About this task: Give back the entries that follow exactly as written. Any picture gets left out.

Input for this task:

━━━━━━━━

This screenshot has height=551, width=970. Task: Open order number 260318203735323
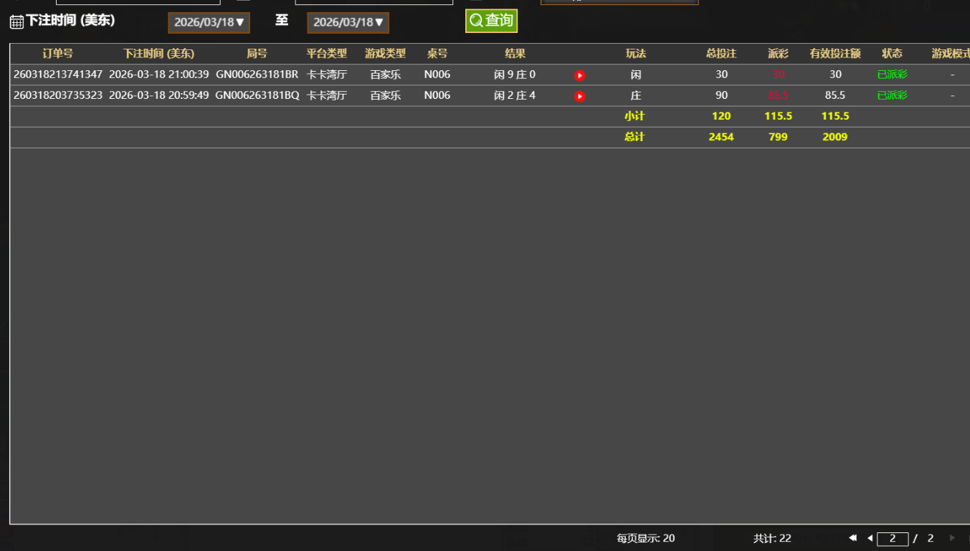click(58, 95)
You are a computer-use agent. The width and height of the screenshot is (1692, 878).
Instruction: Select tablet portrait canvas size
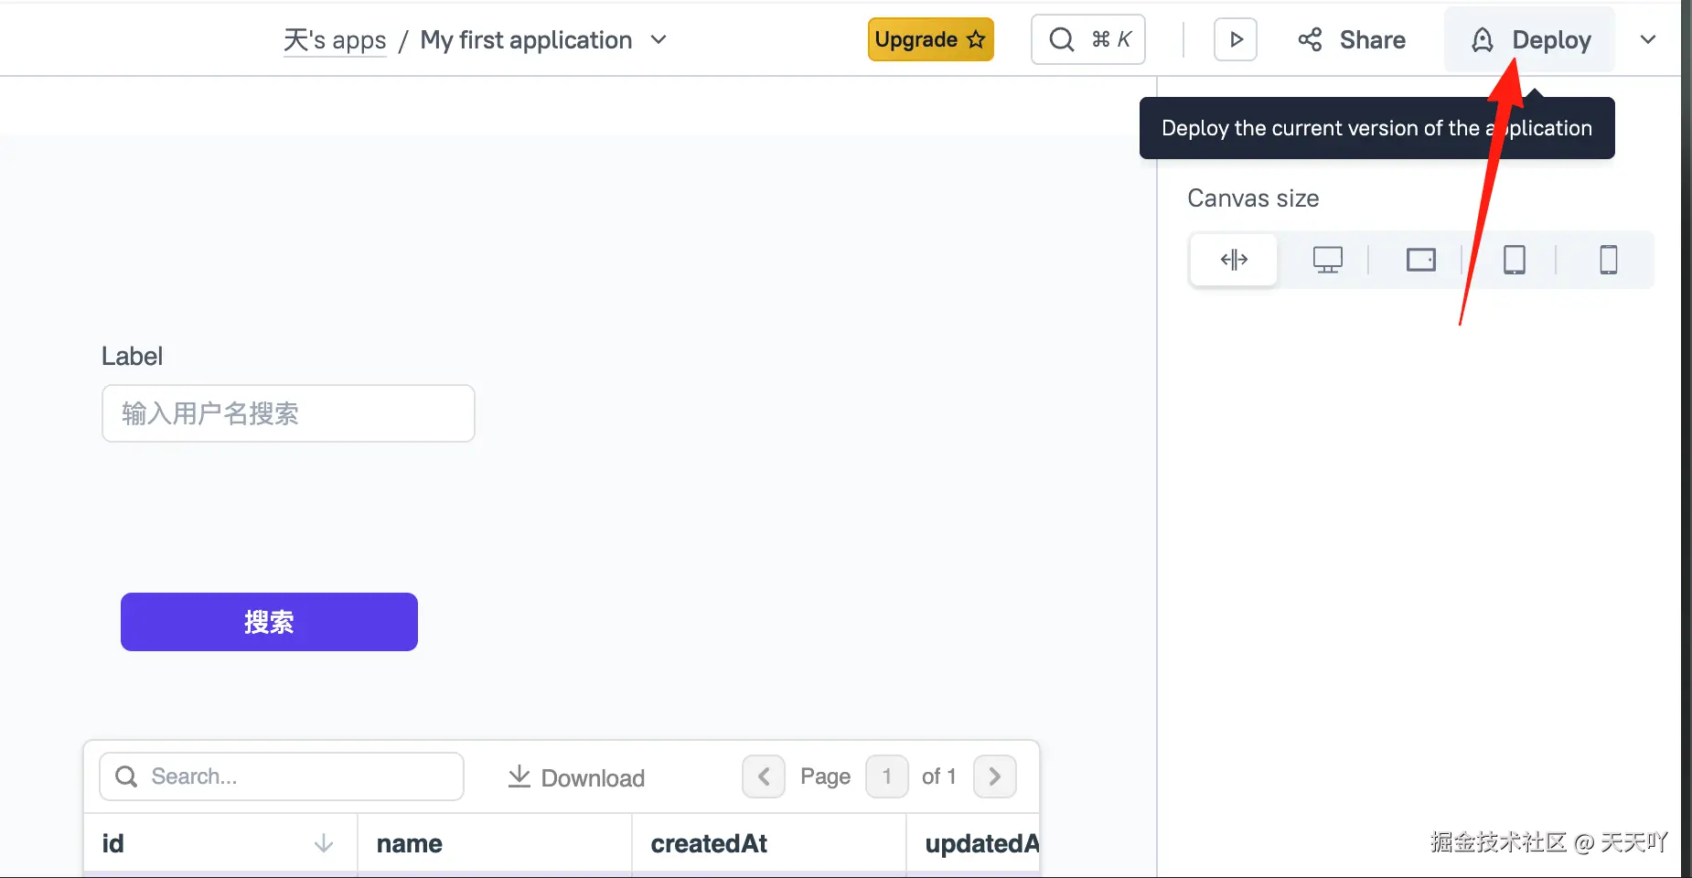[1514, 260]
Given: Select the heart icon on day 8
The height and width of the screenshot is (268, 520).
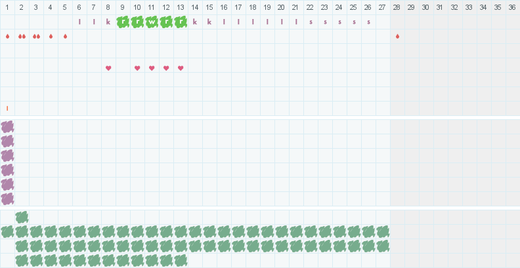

━━━━━━━━

Solution to this task:
This screenshot has height=551, width=970. Task: Open order number 260318203735323
click(58, 95)
You are a computer-use agent. The width and height of the screenshot is (1692, 878).
Instruction: Select tablet portrait canvas size
[1514, 260]
Given: Select the heart icon on day 8
The height and width of the screenshot is (268, 520).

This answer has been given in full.